I love being friends with rich people. I get laid by association.
I'm not saying he was bad at sex, but I'm pretty sure I anti-climaxed.
If I'm having a dream where I'm having sex and I can actually feel it between my legs because I've had a lot of it recently, does that make me a whore?
I have a feeling this is a serious question. Problem solve, Jess.. I'm going to let you figure that one out on your own
Sometimes, in the course of human events, people get lit on fire.
she gave me a handjob while we were watching elf.... it's that time of year again!!
My flask crushed my baggie full of aderall in my backpack, why can't my demons just live together in peace
on the subway to an interview & there's a dude doing whippits out of a cheese wil can
I just learned a new drink. Sloppy Ninja. Half Saki Half Nyquil
Filthy. I need to be power hosed with holy water.

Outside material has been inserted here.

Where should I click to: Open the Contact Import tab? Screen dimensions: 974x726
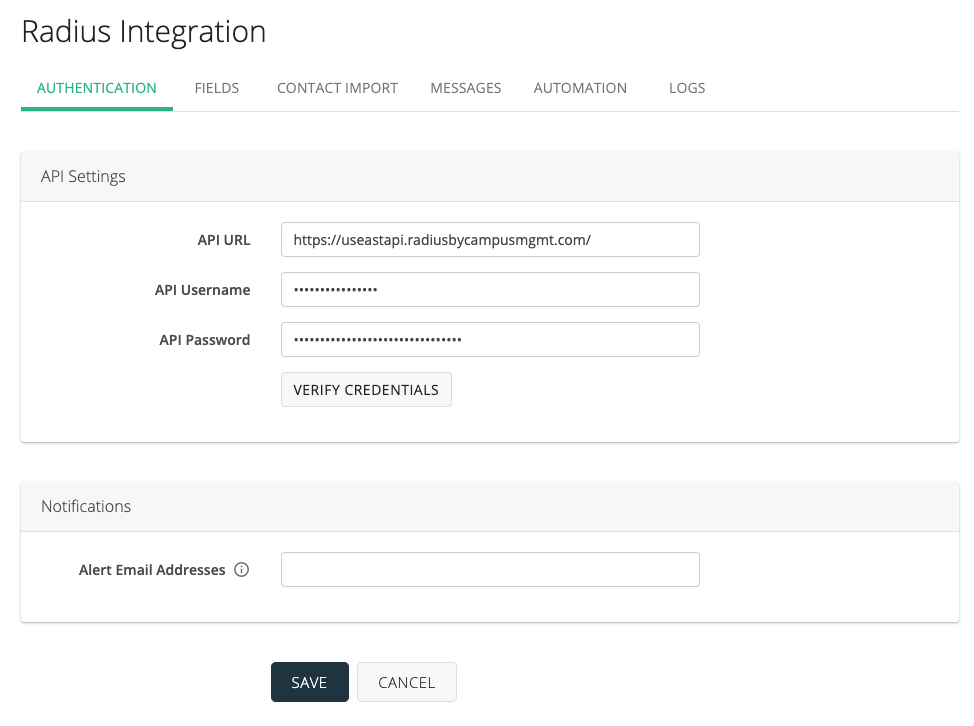pos(337,88)
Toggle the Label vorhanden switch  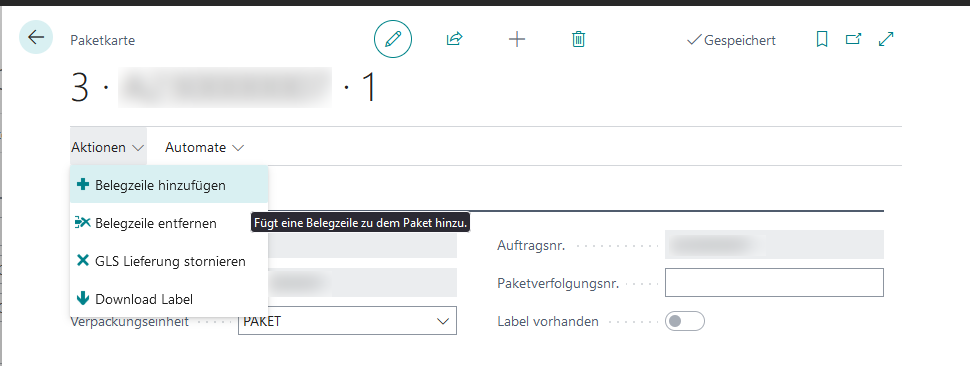(685, 321)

He told me we were going to a cabin. It's just logs and a tarp made into walls. This night can go either way at this point.

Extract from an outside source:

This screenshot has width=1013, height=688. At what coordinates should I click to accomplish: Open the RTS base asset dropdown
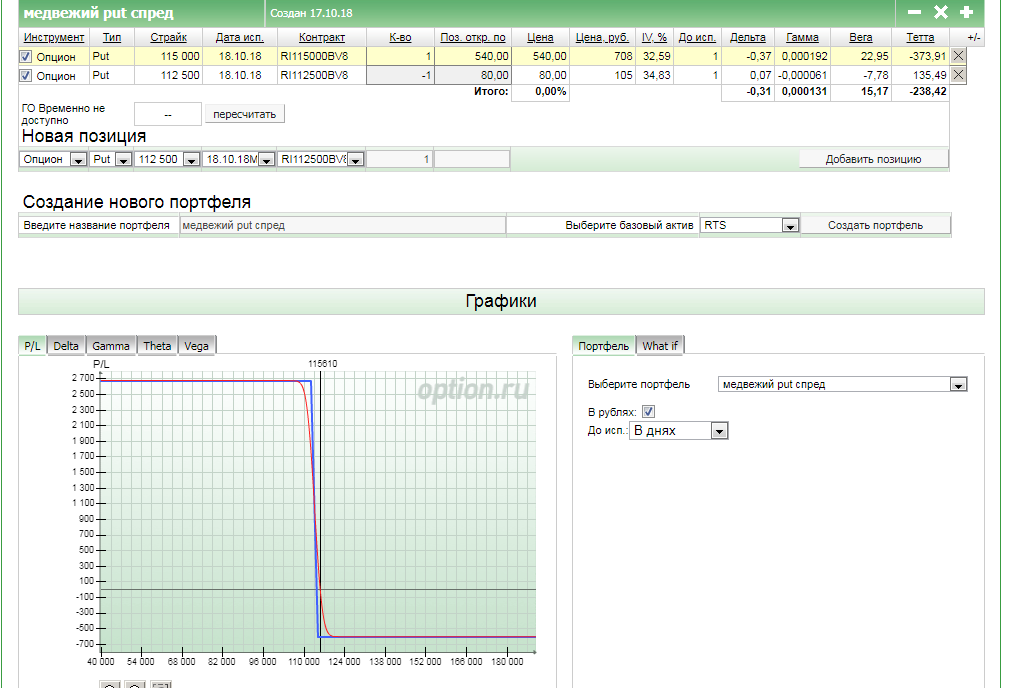(x=789, y=226)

His water bottle is sitting on my coffee table like a monolith dedicated to the things he is not doing to my vagina.
I can't name a single part of my body that isn't sore. Who says break up sex is bad sex?
I can't wash the smell of tacos off my hands. I feel like the Lady Macbeth of Chipotle.
I was giving this fat lawyer a table dance and he asked me if I would be willing to play with his long, hard stick of the law. And you want me to stop drinking at work?